→ **What you need to do**:
a: From the issue about line length, copy down the passage that opens with the words "Open carl-mastrangelo opened" and closes with "this one point.".
b: In the issue about line length, which command-line option does the writer suggest adding alongside the existing --aosp option?

→ **Extract provided**:
+-------+

Open carl-mastrangelo opened this issue 6 years ago • 4 comments

While not Google's style, several other companies and projects prefer longer line length than 100 chars. My current team evaluated google-java-format, and the most contention issue was the line length being too short. I feel like the majority of the value of the formatter has been lost over this one point.

For programmers with wider monitors (more and more common these days), the 100 char line limit results in a lot of wasted space. The main benefits of the shorter line length seem to be for people looking at two pages of code side by side. However, this is not a frequent activity, and code is normally viewed one page width at a time.

I don't think the line length that google-java-format uses needs to be general purpose. I propose 120 as a straw-man. Popular projects, such as Spring and Netty use 120 chars. GitHub adds a horizontal scrollbar after 120 too. I think such projects would be much more amenable to using this formatter if there was a --long-lines option, similar to the --aosp option.

+-------+

→ **Given records**:
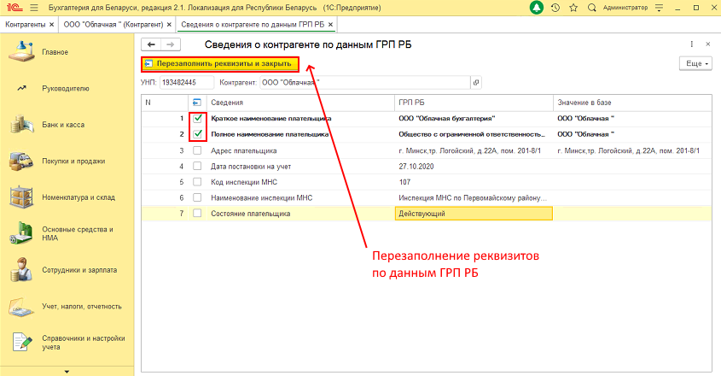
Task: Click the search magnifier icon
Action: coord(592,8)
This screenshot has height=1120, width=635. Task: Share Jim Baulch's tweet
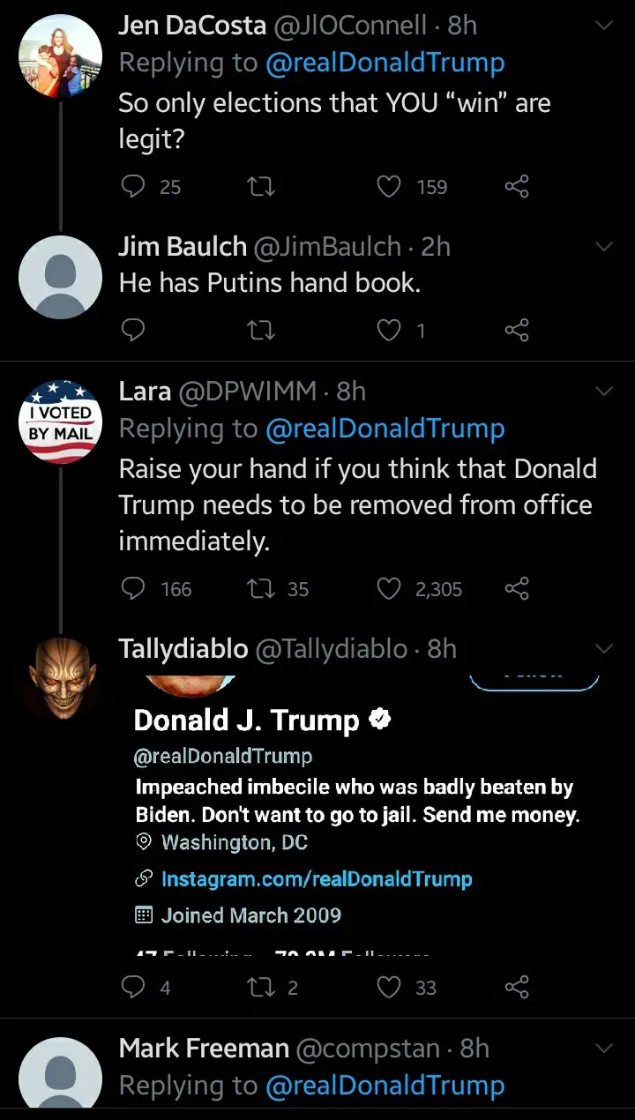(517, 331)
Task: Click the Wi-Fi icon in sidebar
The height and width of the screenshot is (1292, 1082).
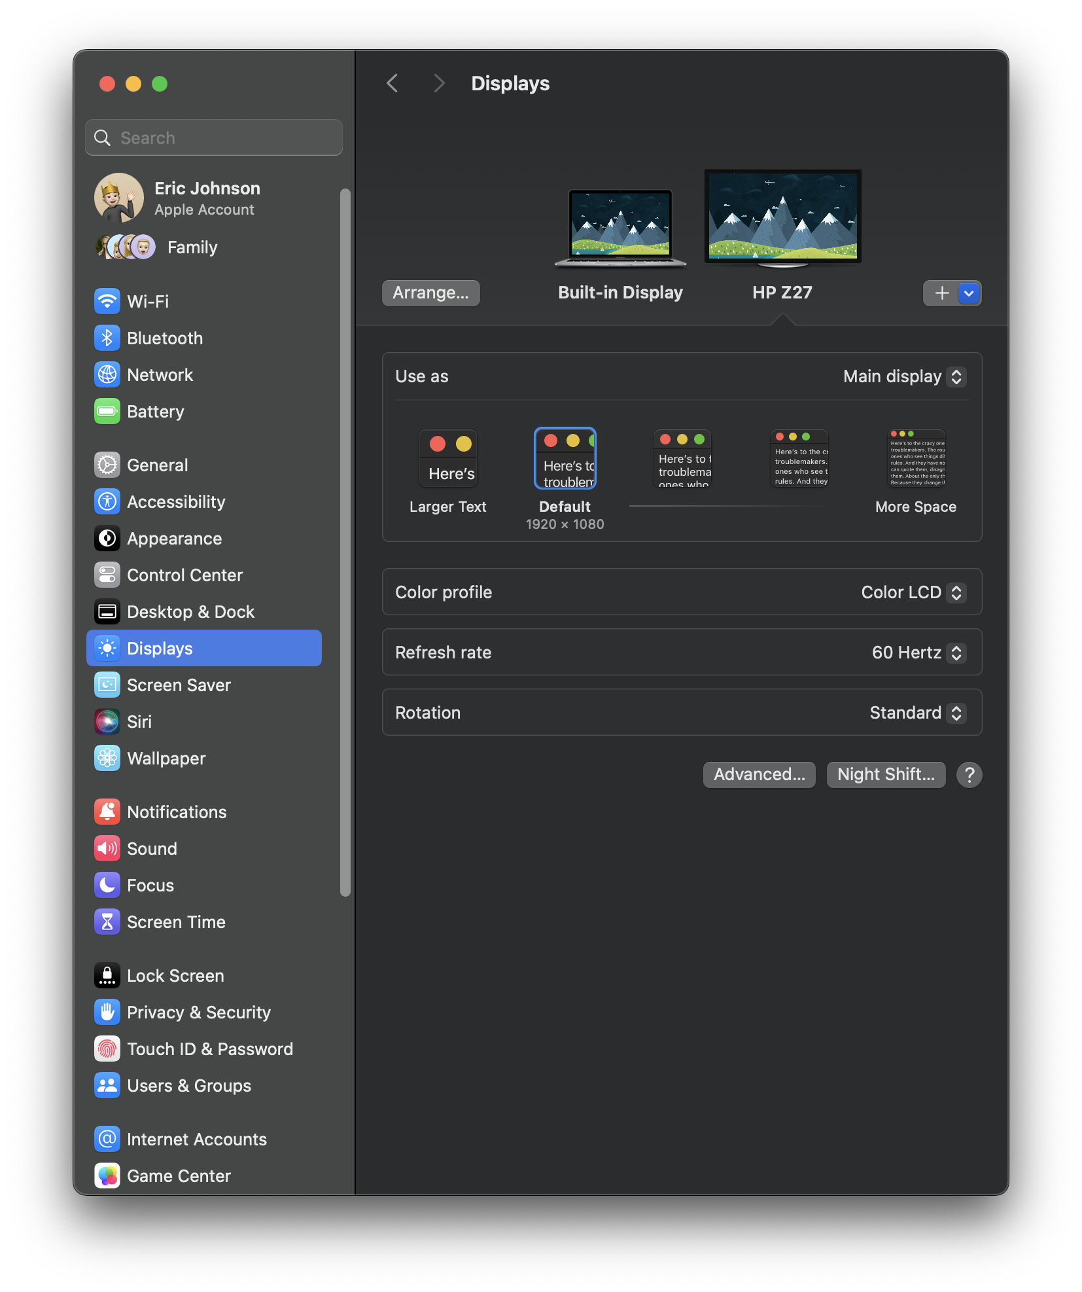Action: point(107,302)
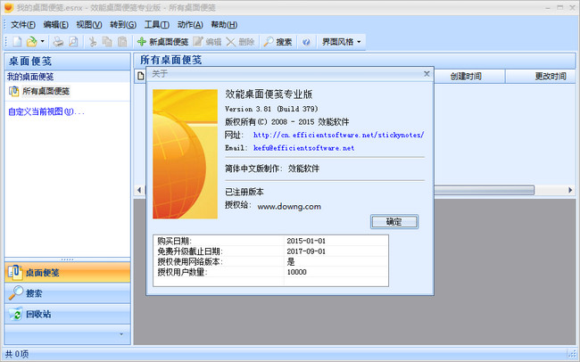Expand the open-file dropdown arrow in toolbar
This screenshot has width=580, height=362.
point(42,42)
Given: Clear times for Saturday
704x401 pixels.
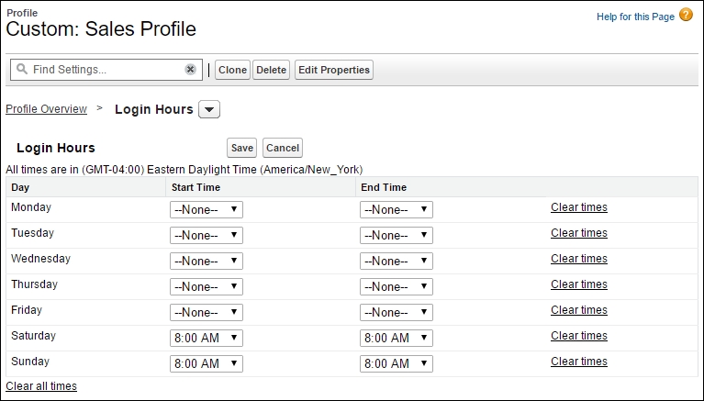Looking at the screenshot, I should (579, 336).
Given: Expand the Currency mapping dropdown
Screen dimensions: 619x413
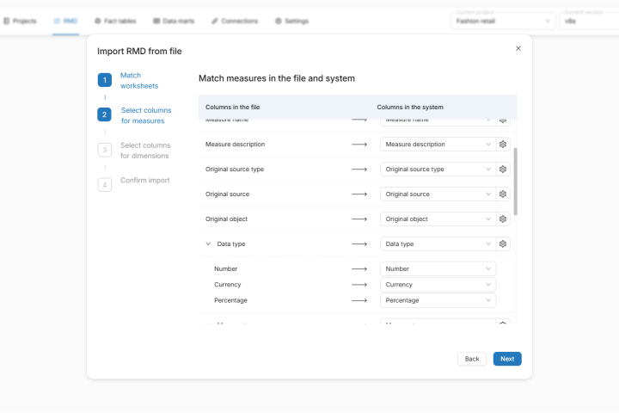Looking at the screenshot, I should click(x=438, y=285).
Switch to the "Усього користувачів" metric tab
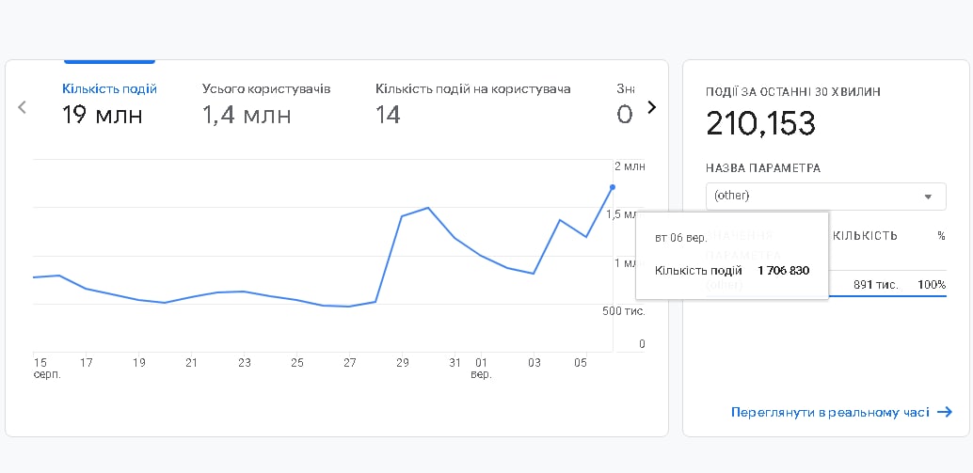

+-------+

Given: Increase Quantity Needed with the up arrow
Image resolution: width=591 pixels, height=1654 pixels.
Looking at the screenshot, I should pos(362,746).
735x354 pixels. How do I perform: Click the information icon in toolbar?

+-------+

→ **Solutions**:
a:
Open carl-mastrangelo opened this issue 6 years ago • 4 comments

While not Google's style, several other companies and projects prefer longer line length than 100 chars. My current team evaluated google-java-format, and the most contention issue was the line length being too short. I feel like the majority of the value of the formatter has been lost over this one point.

b: A --long-lines option.